Exercise prompt:
Can you write out, word for word, the part of the material that opens with the line containing "General Data Protection" and closes with the line containing "Ударные инструменты (76, 1890)", including both of those lines and leaving the pictures out?

Start of Dataset

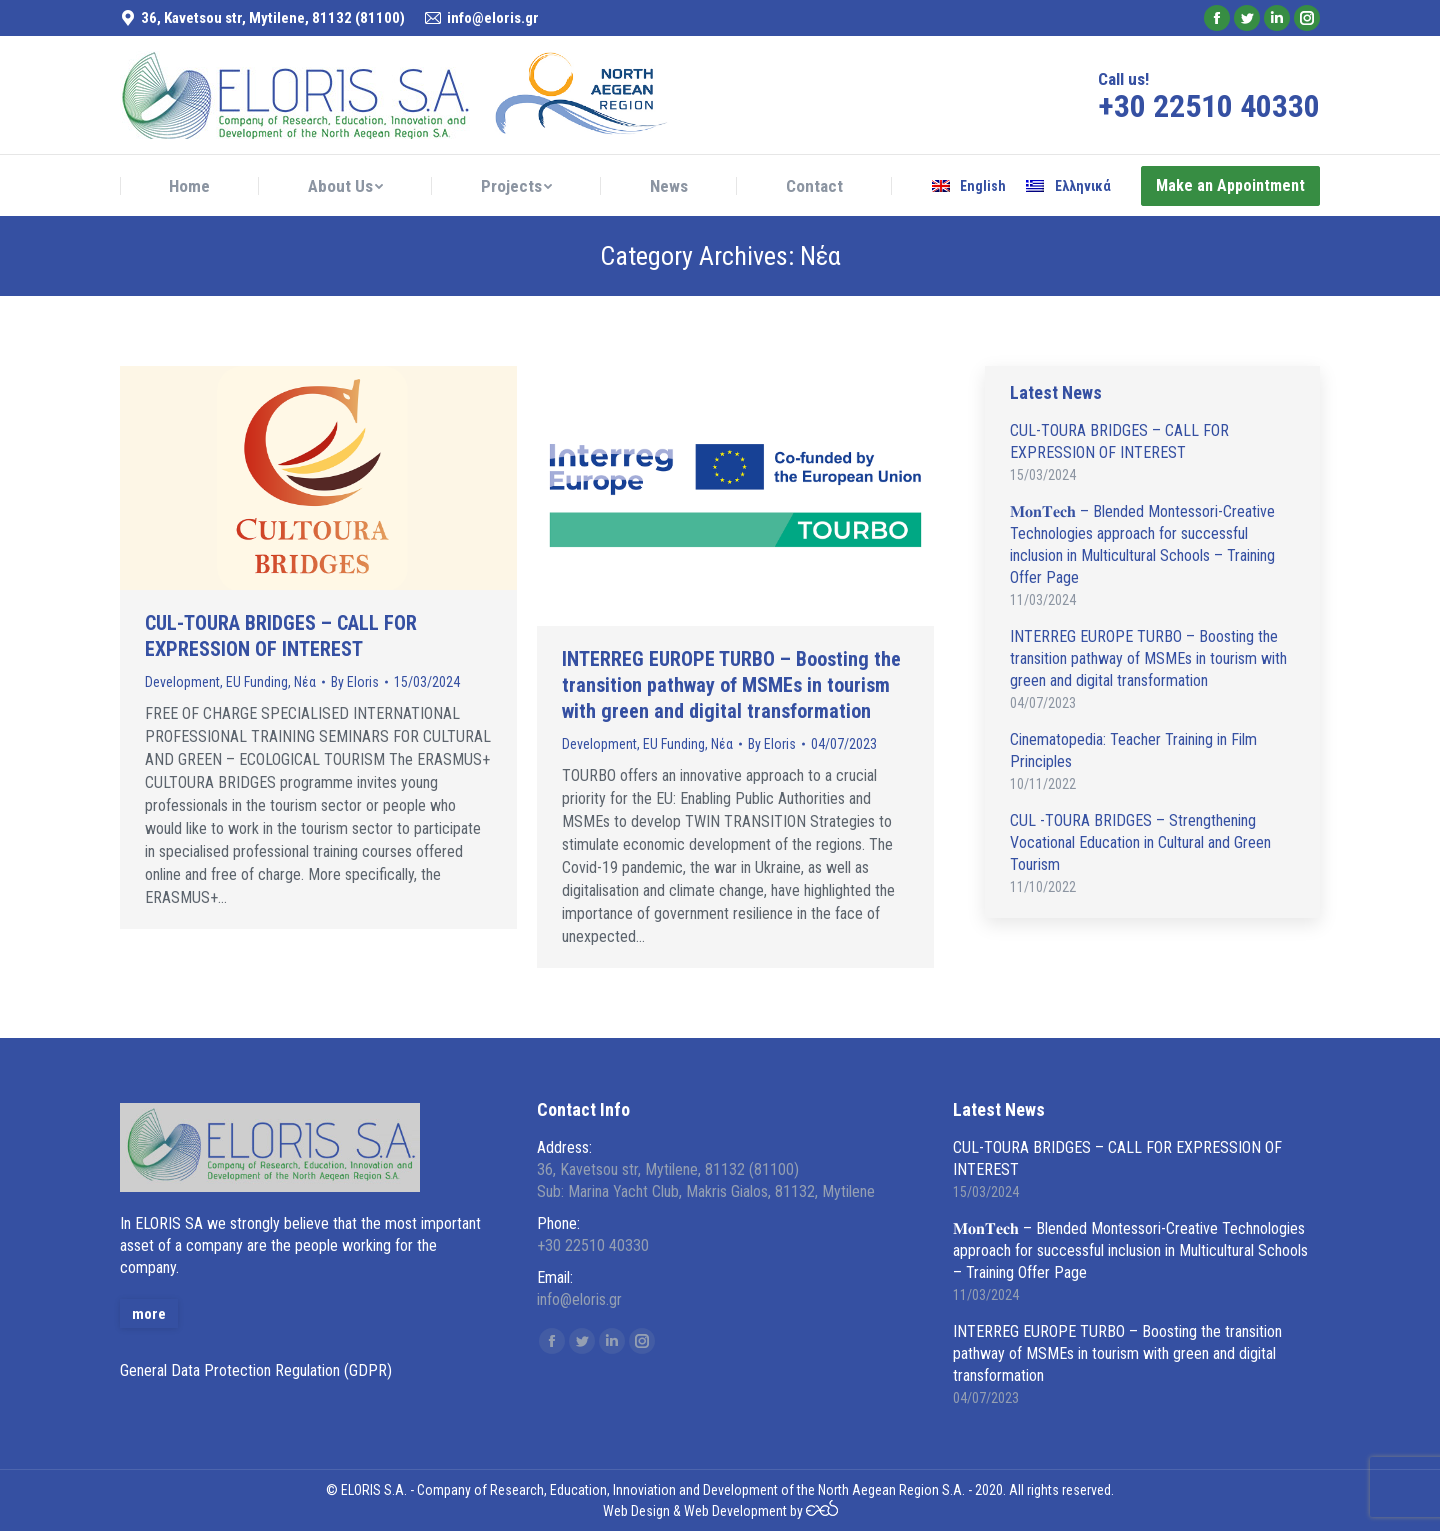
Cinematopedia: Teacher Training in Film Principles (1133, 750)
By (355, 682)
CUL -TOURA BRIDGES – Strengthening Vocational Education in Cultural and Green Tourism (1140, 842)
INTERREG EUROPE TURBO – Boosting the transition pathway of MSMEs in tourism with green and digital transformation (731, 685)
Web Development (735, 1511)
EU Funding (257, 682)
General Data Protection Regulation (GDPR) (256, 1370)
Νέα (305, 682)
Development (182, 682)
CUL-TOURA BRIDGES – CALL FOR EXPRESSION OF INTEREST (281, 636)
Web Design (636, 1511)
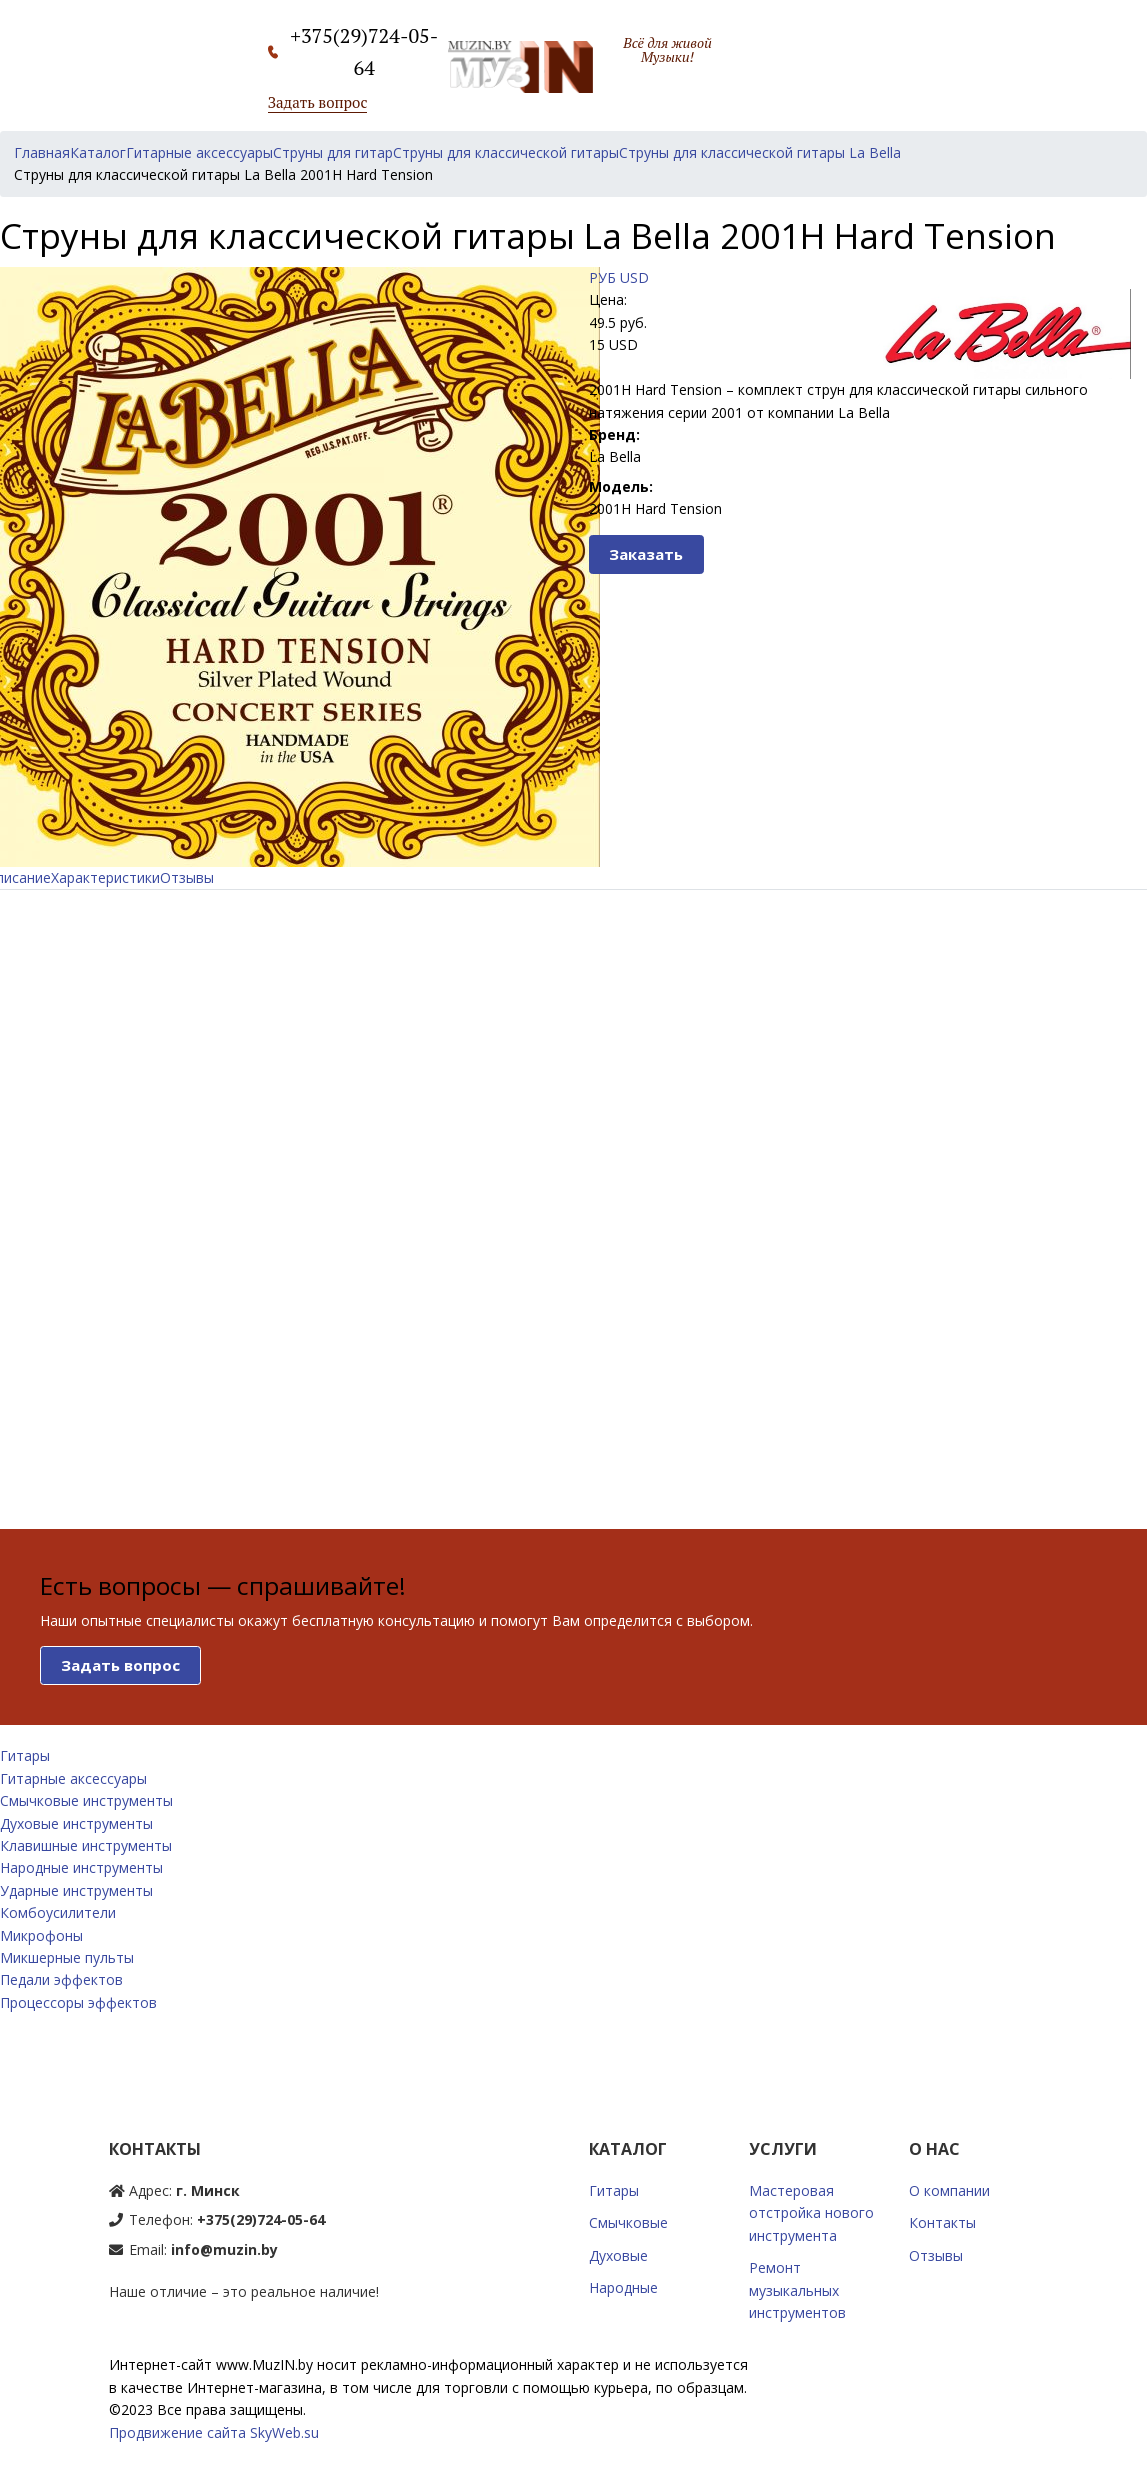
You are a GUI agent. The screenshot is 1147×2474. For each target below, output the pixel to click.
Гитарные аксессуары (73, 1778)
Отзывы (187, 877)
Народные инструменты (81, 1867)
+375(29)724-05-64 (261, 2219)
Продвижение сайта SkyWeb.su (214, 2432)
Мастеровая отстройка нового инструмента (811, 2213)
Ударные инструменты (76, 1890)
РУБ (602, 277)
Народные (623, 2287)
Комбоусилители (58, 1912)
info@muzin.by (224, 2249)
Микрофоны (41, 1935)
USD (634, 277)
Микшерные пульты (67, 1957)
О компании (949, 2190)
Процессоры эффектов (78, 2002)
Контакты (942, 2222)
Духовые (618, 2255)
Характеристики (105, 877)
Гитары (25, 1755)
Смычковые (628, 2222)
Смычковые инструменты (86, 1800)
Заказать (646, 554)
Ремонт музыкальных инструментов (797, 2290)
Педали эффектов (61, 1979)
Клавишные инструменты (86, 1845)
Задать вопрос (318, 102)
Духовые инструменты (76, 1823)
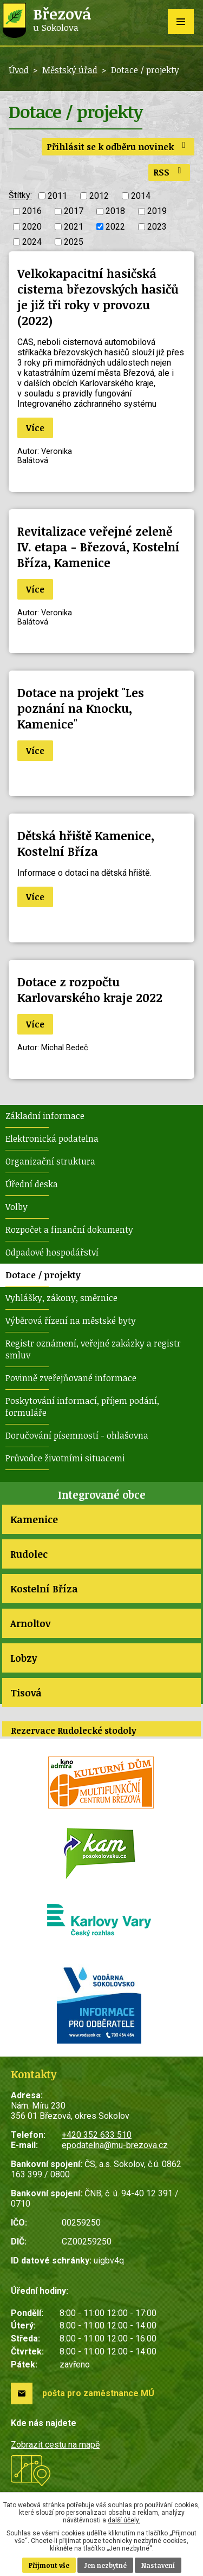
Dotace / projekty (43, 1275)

End of Dataset

Problem solution:
General Data Protection Regulation (GDPR) (256, 1370)
Νέα (305, 682)
Development (182, 682)
CUL-TOURA BRIDGES – CALL FOR EXPRESSION OF INTEREST (281, 636)
Web Design (636, 1511)
You are a GUI agent. The screenshot is 1147×2474. For each target below, output the pixel to click.
Гитарные аксессуары (73, 1778)
Отзывы (187, 877)
Народные инструменты (81, 1867)
+375(29)724-05-64 (261, 2219)
Продвижение сайта SkyWeb.su (214, 2432)
Мастеровая отстройка нового инструмента (811, 2213)
Ударные инструменты (76, 1890)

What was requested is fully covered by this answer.